In 2019 the player with the lowest gross score for the Tour Championship still may not win the FedExCup because the tournament will be a handicap event. The points leader at the end of the playoffs starts the Tour Championship with a score of -10 strokes, second in points with -8 and so on down to those at 26 through 30 who get no handicap adjustment to their score.
If in place this year points leader Bryson DeChambeau with a 19th place score of -1 would have finished at -11. Woods would have deducted two strokes for a -13, second place Billy Horschel four strokes putting him also at -13 and Dustin Johnson who finished in third four shots behind Woods would have used his six-stroke handicap for a three-way tie at -13.
Sounds like a playoff or maybe matching cards like at the member-guest, but a heck of a lot more confusing?
In fact, Rose would win both the tournament and the FedExCup because his fourth-place -6 would be handicap-adjusted by eight shots giving him -14.
Coincidence? I don’t know but trying to keep this all straight made my brain hurt so I didn’t go back to see what would have happened in 2017 when Xander Schauffele won the Tour Championship and Justin Thomas the FedExCup.
When I first read the press release describing the new system my reaction was, “A handicap event…really?”
Okay, stroke-play I’ll give you two a side, and if I beat you by less than four shots you win. Sounds to me like the conversation on the first tee of every golf course in the country on a Saturday morning. Well that’s what the FedEx Cup is changing to. We can only look at the bright side and hope this handicap system won’t be as big a pain in the cerebral cortex as the point system.
The PGA Tour wants to finish the year with only one winner not two like Woods and Rose or Schauffele and Thomas.
The new plan also had to satisfy the sponsors FedEx and Southern Company by having the best chance to put the top players on display plus make the media happy and of course the fans. The players will show up regardless, but the new plan does bump the FedExCup payout from $25 million to $60 million with $15 million for the winner up from $10 million.
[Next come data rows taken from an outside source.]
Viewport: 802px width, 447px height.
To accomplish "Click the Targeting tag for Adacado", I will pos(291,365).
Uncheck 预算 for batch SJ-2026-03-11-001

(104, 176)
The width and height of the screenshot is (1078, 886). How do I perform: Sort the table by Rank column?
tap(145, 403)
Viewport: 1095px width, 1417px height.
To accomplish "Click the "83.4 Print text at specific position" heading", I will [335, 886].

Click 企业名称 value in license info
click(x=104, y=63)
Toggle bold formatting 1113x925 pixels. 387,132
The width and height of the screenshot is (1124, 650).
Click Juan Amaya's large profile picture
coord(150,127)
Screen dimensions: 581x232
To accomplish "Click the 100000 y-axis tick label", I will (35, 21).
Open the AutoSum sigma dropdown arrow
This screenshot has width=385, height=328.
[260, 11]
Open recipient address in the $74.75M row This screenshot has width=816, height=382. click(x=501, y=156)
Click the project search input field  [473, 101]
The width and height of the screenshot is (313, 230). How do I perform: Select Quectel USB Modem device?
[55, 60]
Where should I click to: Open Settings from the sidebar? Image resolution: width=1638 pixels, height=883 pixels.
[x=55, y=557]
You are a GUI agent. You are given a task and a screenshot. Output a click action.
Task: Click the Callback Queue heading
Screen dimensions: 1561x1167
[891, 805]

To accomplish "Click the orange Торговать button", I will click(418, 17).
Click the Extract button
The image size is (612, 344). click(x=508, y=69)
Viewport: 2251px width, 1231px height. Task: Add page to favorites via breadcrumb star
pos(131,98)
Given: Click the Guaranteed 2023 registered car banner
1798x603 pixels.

Players will still earn regular season points for determining who gets to the playoffs but its still foggy if the FedExCup and the Tour Championship will be easier to understand. It means however Steve Sands will have to find another job on Tour Championship Sunday.
It also means the distribution of wealth to PGA Tour marquee players will hit unprecedented levels!
And, based on the TV ratings for the final round of this year’s Tour Championship with Tiger Woods winning the tournament but not the FedExCup, it makes me wonder: Are golf fans interested in the FedExCup points system or in Tiger Woods winning again? I think we all know the answer!